I have not met Andrew. I kind of like corresponding in print instead of talking face-to-face, since it gives me more time to collect my thoughts, and it provides a permanent record of what each of has said, instead of making us remember what was said verbally days or weeks earlier.
Hi Lee,
I finally got to your exchange on creationism and evolution with Andrew. It was interesting to read. I was glad to see that you both were good spirited about the whole debate.
I was 'born again' about 3.5 years ago after having been in a rather fundamentalist denomination all my life. I didn't accept evolution until after I was born again.
For me, one of the big reasons for leaving Seventh-Day Adventism had to do with the robustness of the evidence against it compared to the robustness of the evidence for it. I would say the same thing about evolution vs. creationism: The evidence in favor of evolution is, in my opinion, far more robust than evidence and arguments that creationists use. (By the way, for what it's worth, I am an assistant research professor in analytical biochemistry at a major state university.)

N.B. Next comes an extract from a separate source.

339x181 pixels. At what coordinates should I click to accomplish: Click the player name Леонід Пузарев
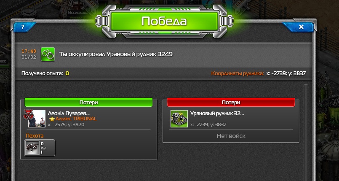tap(69, 113)
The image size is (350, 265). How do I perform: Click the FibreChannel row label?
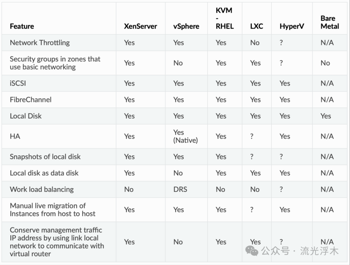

One of the most interesting bits of evidence for evolution that I recently read comes from Kenneth Miller's book, Only a Theory. In it he talks about common mistakes (mutations) in biology (e.g., an inability to make vitamin C for ourselves) that we share with apes and (I think) other primates.

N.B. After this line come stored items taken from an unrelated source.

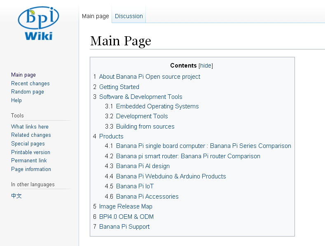
Task: Jump to Embedded Operating Systems section
Action: 157,106
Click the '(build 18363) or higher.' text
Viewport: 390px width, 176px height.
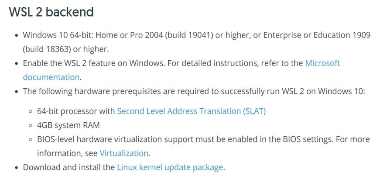click(66, 49)
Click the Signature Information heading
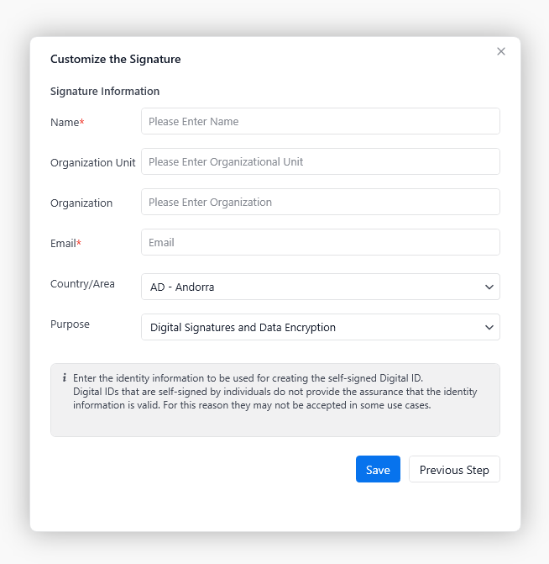The width and height of the screenshot is (549, 564). coord(105,91)
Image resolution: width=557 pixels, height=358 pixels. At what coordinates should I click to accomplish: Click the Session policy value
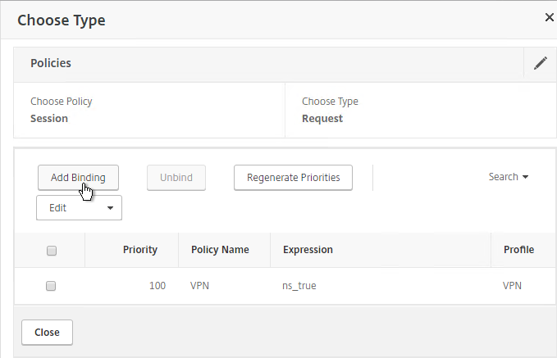click(x=49, y=118)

Essentially, Miller asks, Why would apes and humans both carry DNA sequences for a gene for making vitamin C that is broken in the same way if they are not biologically related? If two students got the same wrong answer on an exam, wouldn't most people assume that they cheated and worked together on the problem?
As you point out, there are so many other independent bits of evidence and lines of reasoning of similar persuasive power in favor of evolution that, for me, it would be intellectually dishonest to force myself to believe in a young earth.
It was fun to hear your voice on KPXQ last Friday.
Does it bother you to read far-future predictions? If someone writes that in X billion years our Sun will swell into a red giant, do you disregard that on the basis that the Second Coming will be much sooner than that, such that there will not be a physical universe far enough into the future for such a change to happen to the Sun?
No, far-future calculations like that don't bother me. In fact, I suspect that they are more or less accurate assuming that things continue as they (appear to) always have. Of course, as a Christian, I'm not sure those assumptions are valid and I'm not bothered by notions of human extinction, etc.